--- Data extracts Enclosed Below ---

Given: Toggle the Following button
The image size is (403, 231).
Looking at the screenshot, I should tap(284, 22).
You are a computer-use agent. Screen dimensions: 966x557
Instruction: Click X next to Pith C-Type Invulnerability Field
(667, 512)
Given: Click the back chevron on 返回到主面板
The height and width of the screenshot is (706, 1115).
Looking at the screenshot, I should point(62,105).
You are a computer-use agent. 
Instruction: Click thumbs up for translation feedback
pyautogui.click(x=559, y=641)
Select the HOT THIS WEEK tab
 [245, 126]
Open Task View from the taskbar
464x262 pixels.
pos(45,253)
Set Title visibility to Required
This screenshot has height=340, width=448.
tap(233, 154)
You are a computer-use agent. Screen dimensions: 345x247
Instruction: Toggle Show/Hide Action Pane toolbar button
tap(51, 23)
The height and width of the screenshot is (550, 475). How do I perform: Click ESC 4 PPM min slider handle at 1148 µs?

--- End of Enclosed Data extracts ---

**Work request**
Start to finish, restate the records above word for word.

**Output of the task**
Given: Toggle the Following button
The image size is (403, 231).
Looking at the screenshot, I should tap(284, 22).
You are a computer-use agent. Screen dimensions: 966x557
Instruction: Click X next to Pith C-Type Invulnerability Field
(667, 512)
Given: Click the back chevron on 返回到主面板
The height and width of the screenshot is (706, 1115).
Looking at the screenshot, I should point(62,105).
You are a computer-use agent. 
Instruction: Click thumbs up for translation feedback
pyautogui.click(x=559, y=641)
Select the HOT THIS WEEK tab
 [245, 126]
Open Task View from the taskbar
464x262 pixels.
pos(45,253)
Set Title visibility to Required
This screenshot has height=340, width=448.
tap(233, 154)
You are a computer-use agent. Screen dimensions: 345x247
Instruction: Toggle Show/Hide Action Pane toolbar button
tap(51, 23)
The height and width of the screenshot is (550, 475). How do I perform: Click ESC 4 PPM min slider handle at 1148 µs?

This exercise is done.